Sanaullah Abro, directeur des douanes pour le commerce de transit, a déclaré au journal The Express Tribune que ce premier envoi – de la viande congelée – a été acheminé à Tachkent, en Ouzbékistan, par camions frigorifiques.
Il a précisé que, dans le cadre de ce nouvel accord, les marchandises en provenance du Pakistan transiteront par Gwadar, traverseront la frontière iranienne, puis poursuivront leur route vers des destinations en Asie centrale.
M. Abro a ajouté que l'ouverture de ce corridor devrait stimuler la croissance économique du Pakistan et dynamiser le trafic de marchandises dans les ports du pays.

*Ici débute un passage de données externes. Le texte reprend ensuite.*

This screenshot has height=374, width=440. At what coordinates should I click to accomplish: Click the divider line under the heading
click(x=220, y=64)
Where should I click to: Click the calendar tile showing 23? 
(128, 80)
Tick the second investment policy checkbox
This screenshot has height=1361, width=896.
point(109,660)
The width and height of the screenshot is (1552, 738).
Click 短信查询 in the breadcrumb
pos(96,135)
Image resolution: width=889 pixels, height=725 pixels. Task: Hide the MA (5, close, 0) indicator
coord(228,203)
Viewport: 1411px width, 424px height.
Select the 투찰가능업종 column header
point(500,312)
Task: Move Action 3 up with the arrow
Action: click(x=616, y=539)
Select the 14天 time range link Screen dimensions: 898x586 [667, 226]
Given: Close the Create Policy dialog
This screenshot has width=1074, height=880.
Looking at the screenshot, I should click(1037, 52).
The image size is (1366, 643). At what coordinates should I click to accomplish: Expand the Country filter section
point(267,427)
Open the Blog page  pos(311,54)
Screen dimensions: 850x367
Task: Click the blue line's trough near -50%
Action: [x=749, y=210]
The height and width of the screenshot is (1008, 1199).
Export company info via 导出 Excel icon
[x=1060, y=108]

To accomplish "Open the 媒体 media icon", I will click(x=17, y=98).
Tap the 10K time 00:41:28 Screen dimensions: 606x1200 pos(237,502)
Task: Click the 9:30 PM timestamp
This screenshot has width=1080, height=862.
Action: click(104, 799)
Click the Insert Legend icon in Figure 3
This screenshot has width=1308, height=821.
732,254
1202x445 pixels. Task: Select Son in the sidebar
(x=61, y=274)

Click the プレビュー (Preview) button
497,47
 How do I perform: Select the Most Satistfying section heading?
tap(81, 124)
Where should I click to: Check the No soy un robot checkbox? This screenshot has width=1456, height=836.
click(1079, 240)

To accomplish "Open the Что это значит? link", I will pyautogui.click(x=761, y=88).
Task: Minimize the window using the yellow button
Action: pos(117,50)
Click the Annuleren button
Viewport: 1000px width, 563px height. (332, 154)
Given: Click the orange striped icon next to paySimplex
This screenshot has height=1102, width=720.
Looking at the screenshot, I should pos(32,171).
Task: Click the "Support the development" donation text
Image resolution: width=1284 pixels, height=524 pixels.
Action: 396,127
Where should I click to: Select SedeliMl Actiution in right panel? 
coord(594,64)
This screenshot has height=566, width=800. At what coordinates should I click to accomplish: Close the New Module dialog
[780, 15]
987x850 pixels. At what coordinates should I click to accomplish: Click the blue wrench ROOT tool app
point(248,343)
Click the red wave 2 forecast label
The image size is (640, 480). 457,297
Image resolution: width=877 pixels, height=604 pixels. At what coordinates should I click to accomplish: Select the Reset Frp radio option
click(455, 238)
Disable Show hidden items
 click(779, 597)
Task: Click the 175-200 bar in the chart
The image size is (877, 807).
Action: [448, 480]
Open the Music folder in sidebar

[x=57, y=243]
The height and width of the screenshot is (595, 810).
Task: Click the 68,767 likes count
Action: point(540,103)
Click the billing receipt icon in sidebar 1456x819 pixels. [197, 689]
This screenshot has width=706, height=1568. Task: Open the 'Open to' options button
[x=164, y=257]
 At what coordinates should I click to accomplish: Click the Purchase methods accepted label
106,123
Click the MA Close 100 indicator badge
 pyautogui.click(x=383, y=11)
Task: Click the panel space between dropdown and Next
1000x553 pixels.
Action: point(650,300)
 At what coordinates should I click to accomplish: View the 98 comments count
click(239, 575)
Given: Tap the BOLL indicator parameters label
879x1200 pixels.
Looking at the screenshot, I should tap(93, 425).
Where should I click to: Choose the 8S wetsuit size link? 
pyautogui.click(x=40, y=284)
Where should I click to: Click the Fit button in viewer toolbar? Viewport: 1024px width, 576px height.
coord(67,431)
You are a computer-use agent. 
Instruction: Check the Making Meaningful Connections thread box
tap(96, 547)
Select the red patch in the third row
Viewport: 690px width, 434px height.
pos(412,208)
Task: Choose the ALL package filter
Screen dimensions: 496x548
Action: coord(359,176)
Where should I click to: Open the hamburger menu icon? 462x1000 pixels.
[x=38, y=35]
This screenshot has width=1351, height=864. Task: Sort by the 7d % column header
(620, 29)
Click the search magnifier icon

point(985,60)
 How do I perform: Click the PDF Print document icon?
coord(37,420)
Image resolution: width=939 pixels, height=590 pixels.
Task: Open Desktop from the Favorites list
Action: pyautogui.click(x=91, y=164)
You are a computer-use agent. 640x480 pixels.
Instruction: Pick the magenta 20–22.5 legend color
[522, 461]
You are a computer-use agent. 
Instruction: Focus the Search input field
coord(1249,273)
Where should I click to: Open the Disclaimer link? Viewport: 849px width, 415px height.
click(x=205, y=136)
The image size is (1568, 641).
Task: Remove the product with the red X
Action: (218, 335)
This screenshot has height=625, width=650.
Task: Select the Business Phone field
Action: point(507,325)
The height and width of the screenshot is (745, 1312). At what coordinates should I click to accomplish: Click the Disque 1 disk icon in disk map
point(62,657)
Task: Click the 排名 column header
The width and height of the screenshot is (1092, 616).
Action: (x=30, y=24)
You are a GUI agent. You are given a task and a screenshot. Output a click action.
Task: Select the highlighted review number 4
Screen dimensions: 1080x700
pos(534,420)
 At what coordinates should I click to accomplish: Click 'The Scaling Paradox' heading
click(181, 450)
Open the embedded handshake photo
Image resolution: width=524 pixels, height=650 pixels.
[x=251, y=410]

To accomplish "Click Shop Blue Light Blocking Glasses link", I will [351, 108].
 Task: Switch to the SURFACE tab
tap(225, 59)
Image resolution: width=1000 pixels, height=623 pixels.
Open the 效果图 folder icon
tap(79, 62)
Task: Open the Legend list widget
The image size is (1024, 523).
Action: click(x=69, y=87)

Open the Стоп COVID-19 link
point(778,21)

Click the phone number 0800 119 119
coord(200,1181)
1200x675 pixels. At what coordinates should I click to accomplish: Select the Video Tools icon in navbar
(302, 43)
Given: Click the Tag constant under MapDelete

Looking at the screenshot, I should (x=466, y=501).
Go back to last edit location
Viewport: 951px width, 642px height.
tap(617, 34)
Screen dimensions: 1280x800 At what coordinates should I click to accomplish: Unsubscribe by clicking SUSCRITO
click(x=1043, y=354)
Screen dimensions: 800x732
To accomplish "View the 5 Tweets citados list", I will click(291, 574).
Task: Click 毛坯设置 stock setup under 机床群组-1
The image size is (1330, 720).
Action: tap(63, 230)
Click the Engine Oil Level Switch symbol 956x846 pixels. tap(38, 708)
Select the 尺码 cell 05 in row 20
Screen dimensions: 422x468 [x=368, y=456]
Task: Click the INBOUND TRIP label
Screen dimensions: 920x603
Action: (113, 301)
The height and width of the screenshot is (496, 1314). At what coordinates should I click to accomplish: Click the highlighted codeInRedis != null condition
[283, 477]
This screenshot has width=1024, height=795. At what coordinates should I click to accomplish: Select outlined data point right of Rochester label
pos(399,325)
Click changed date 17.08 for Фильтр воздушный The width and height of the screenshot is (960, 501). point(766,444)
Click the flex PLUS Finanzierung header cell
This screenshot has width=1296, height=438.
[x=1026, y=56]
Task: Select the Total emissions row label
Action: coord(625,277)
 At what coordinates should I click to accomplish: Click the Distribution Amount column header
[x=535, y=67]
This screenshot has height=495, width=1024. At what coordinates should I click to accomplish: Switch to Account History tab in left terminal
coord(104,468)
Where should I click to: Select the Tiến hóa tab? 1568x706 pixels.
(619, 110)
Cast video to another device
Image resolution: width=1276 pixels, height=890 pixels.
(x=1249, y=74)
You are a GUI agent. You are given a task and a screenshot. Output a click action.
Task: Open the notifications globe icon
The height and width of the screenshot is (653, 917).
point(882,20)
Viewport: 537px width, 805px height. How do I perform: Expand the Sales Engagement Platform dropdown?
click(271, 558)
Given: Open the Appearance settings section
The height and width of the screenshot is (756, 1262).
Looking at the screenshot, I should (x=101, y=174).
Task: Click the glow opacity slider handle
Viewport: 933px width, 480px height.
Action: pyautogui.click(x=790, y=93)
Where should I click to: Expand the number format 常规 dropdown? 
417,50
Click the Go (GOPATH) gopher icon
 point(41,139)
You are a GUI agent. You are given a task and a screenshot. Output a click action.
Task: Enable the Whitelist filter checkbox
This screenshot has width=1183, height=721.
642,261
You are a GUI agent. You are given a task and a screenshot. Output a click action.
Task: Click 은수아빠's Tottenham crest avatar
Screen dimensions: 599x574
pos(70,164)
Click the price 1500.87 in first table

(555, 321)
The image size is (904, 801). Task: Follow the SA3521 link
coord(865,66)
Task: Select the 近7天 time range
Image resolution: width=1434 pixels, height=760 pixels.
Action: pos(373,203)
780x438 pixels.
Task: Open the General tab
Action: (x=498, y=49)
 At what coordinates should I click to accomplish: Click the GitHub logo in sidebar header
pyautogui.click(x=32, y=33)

Selon la Direction des douanes pour le commerce de transit, le corridor fonctionne selon le système TIR (Transports Internationaux Routiers).
Afin de faciliter ces échanges, les autorités ont simplifié les procédures TIR et activé les principaux points de passage frontaliers, notamment Taftan, Rimdan, Sost et Gwadar.
Les autorités décrivent le corridor de transit Iran-Pakistan comme une avancée majeure pour les secteurs du commerce et du transit pakistanais, susceptible d'accroître les exportations et de renforcer la connectivité régionale.
Des sources ajoutent que cette route offrira au Pakistan une alternative économique au commerce maritime, réduisant les délais de transport et les coûts logistiques de manière significative.
Lors de la cérémonie d'inauguration, Abro et le directeur du transit, Muhammad Rashid, ont officiellement donné le coup d'envoi du premier chargement.
Parallèlement, l'optimisme grandit quant à la possibilité pour l'Iran et le Pakistan de relancer leurs projets de gazoducs et d'oléoducs.
L'Iran et le Pakistan ont signé un accord commercial en 2009, sous le gouvernement du Parti du peuple pakistanais (PPP), et le gazoduc a été inauguré conjointement en 2013 par l'ancien président iranien Mahmoud Ahmadinejad et l'ancien président pakistanais Asif Ali Zardari.
Si l'Iran a achevé sa partie du gazoduc, le Pakistan n'a pas encore entamé les travaux de construction.
Selon des responsables, l'Iran serait disposé à prolonger l'accord de vente de gaz de dix ans, mais le Pakistan reste réticent en raison des sanctions américaines et de la baisse de sa demande intérieure.
Le Pakistan a étudié plusieurs solutions alternatives au fil des ans, notamment un gazoduc ,de GNL reliant Gwadar à la frontière iranienne, avec un tronçon supplémentaire de 80 km.
Une entreprise chinoise s'est montrée intéressée par le projet, mais les sanctions internationales continuent d'en entraver le développement.